### Tasks for this exercise
a) In the Charles A. Floyd biography, in which years did he serve as Suffolk County clerk?
b) Copy the Charles A. Floyd biography word for word from "American politician" to "1841 to 1843.".

### Source text
■ ■ ■ ■

Member of the U.S. House of Representatives from New York's 1st district
- In office March 4, 1841 – March 3, 1843
- Preceded by: Thomas B. Jackson
- Succeeded by: Selah B. Strong

Personal details
- Born: 1791 Smithtown, New York
- Died: February 20, 1873 (aged 81–82) Commack, New York
- Party: Democratic

= Charles A. Floyd =

American politician

Charles Albert Floyd (1791 – February 20, 1873) was an American lawyer and politician who served one term as a U.S. representative from New York from 1841 to 1843.

== Biography ==
Born in Smithtown, New York, Charles A. Floyd attended the common schools. He engaged in agricultural pursuits. He served as Suffolk County clerk in 1820 and 1821. He then studied law, and was admitted to the bar. He served as district attorney in 1830 and served as member of the New York State Assembly in 1836 and 1838. He served as president of the board of trustees of Huntington from 1837 to 1840.

■ ■ ■ ■

### Information provided
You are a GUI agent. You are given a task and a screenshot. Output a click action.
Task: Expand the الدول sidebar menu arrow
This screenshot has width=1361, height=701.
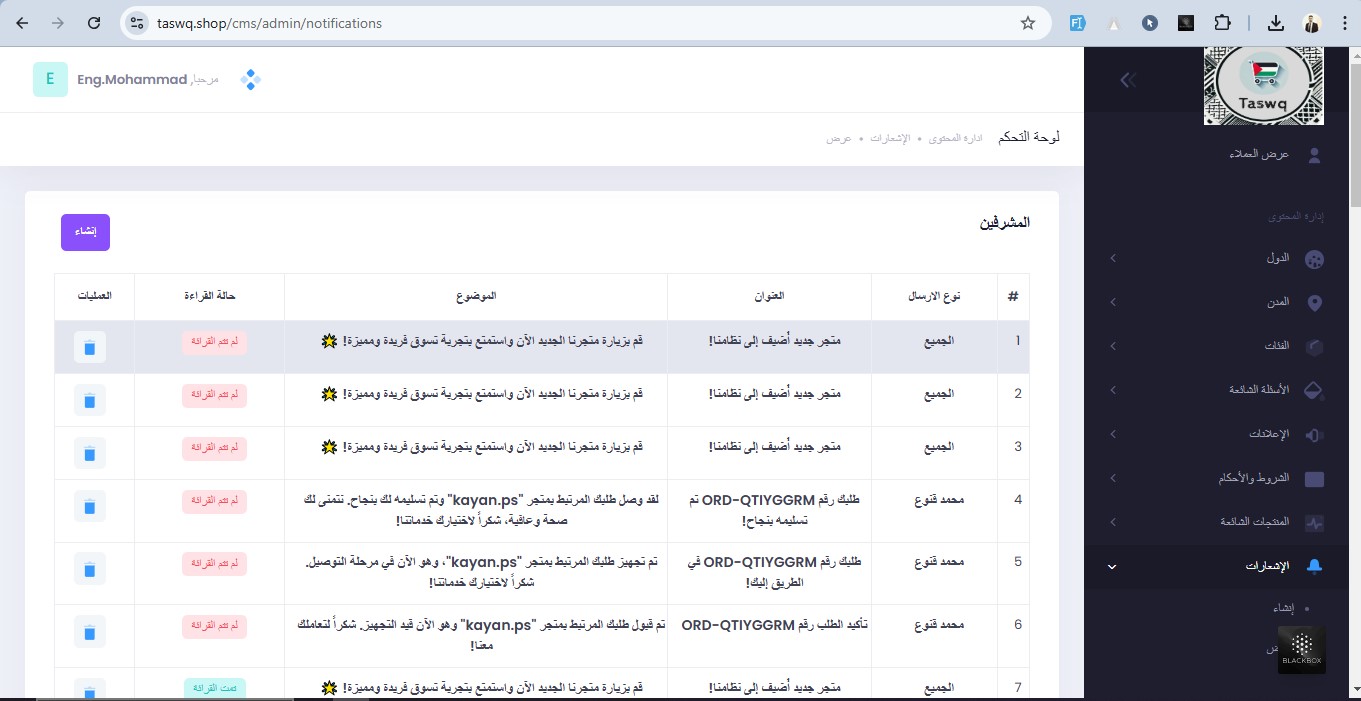point(1112,259)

■ ■ ■ ■

### Solutions in order
a) 1820 and 1821

b)
American politician

Charles Albert Floyd (1791 – February 20, 1873) was an American lawyer and politician who served one term as a U.S. representative from New York from 1841 to 1843.